> [Reading text]:
Jeffrey Winter Fine Arts
3875 Wilshire Blvd, 14th Floor
Los Angeles, CA 90010
310-657-4ART (4278)
Jeffrey Winter Fine Arts
3875 Wilshire Blvd, 14th Floor
Los Angeles, CA 90010
310-657-4ART (4278)
Claude Lacaze
Born 1938
Claude Lacaze was born in 1938 in Angoulême, Charente France. He studied at the Lycée Montaigne in Bordeaux and was first trained by a master painter Mer Gambey, who was in the practice of leading his students to the pier of Bordeaux where André Lhote liked to paint.
When Lacaze left his parents’ house, he intended to concentrate his efforts in painting, a passion he had taught himself from the beginning of his studies. He entered l’École des Beaux Arts in Bordeaux. During his school time he was a student of Marty, who created the decorations of the Bordeaux Opera.
Like Maurice Albe, Lacaze’s neighbor and student of André Lhote, Lacaze associated himself with Post Cubism. His talent became evident in his first one-man exhibition at Paris Rue Visconti, shortly after leaving l’École des Beaux Arts.
The “Bordeaux School” of painting has produced many important artists, André Lhote among the most well known. Lhote was one of the most important Cubist painters and intellects in the circle of Picasso. Lhote was also one of the most influential art teachers of the 20th Century whose students number in the thousands. From the 1920s through the 1960s his students from all over the world gained varying degrees of fame. Tamara de Lempicka was among the most famous, but there are many lesser known students that produced fine bodies of work. Nicholas Poliakoff, Katia Palvadeau, Elizabeth Ronget and Anna Walinska are among those that we have written about in our books. Lhote operated a free academy in Paris through which passed innumerable talented, ambitious, adventurous painters in those years.
The “Bordeaux School” also produced the finest Art Deco artists. Jean Dupas, Jean Despujols, Raphaél Delorme and Robert Pougheon all came from Bordeaux and stylistically share a common thread of mythologically and romantically inspired subjects and general themes.
The discovery of the work of Claude Lacaze now adds to the tradition of The “Bordeaux School.”. The obvious influence great Cubists like Lhote, Jean Metzinger, Louis Marcoussis, and others emerge in his paintings, but along with other artists such as Poliakoff, Ronget, Palvadeau Walinska, and others of his generation his work stands on its own merit thanks to his unique interpretation of subjects, colors, and cubist style.
Lacaze became a professor of Fine Art at Collège de Puyguilen and joined the society La Maison des Artistes. He continued his work for several years without the need for fame or fortune. The artist is quoted as saying “Only Art.” On occasion, as a favor to a friend, the artist would exhibit in a gallery but was rarely present for the private viewings.

> [Data supplied]:
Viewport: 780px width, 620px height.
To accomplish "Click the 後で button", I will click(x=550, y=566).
--
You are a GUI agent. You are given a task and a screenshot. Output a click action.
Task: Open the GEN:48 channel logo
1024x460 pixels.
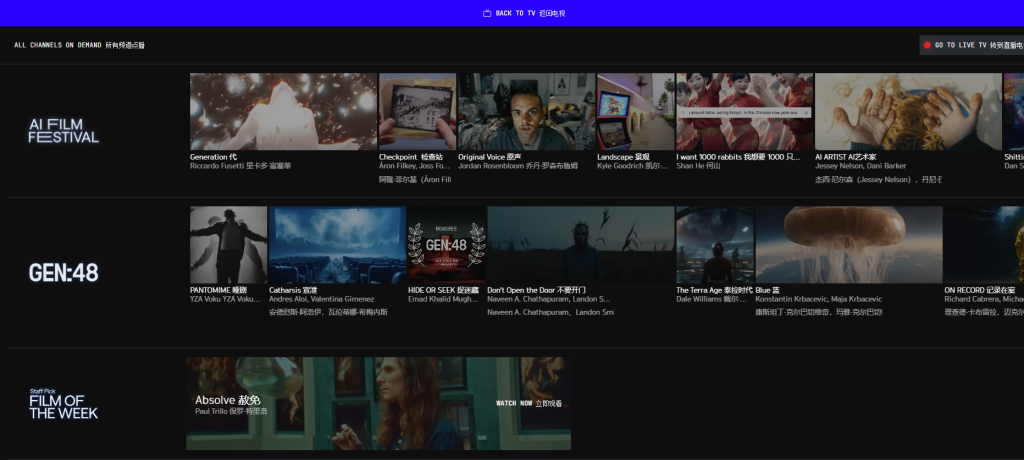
* * *
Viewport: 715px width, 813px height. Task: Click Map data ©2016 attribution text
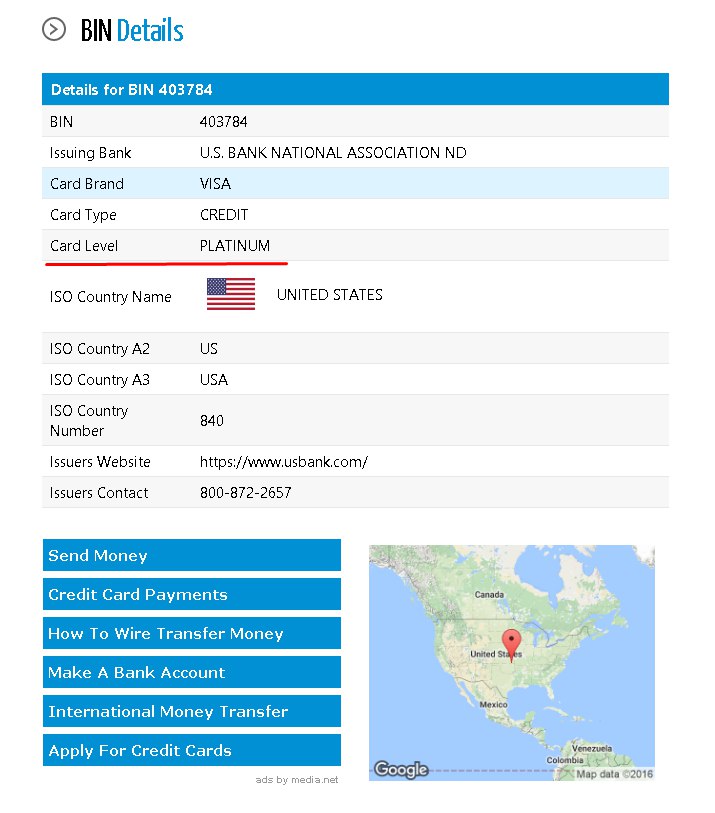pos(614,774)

> [Required work]:
1 > Copy the Claude Lacaze text starting at "When Lacaze left" and ending at "des Beaux Arts.", renaming "Post Cubism" as "Post-Cubism".
2 > According to the text on Claude Lacaze, who created the decorations of the Bordeaux Opera?
The material after the text on Claude Lacaze is separate from that text.

> [Solutions in order]:
1 >
When Lacaze left his parents’ house, he intended to concentrate his efforts in painting, a passion he had taught himself from the beginning of his studies. He entered l’École des Beaux Arts in Bordeaux. During his school time he was a student of Marty, who created the decorations of the Bordeaux Opera.
Like Maurice Albe, Lacaze’s neighbor and student of André Lhote, Lacaze associated himself with Post-Cubism. His talent became evident in his first one-man exhibition at Paris Rue Visconti, shortly after leaving l’École des Beaux Arts.

2 > Marty, who taught Lacaze at l’École des Beaux Arts in Bordeaux.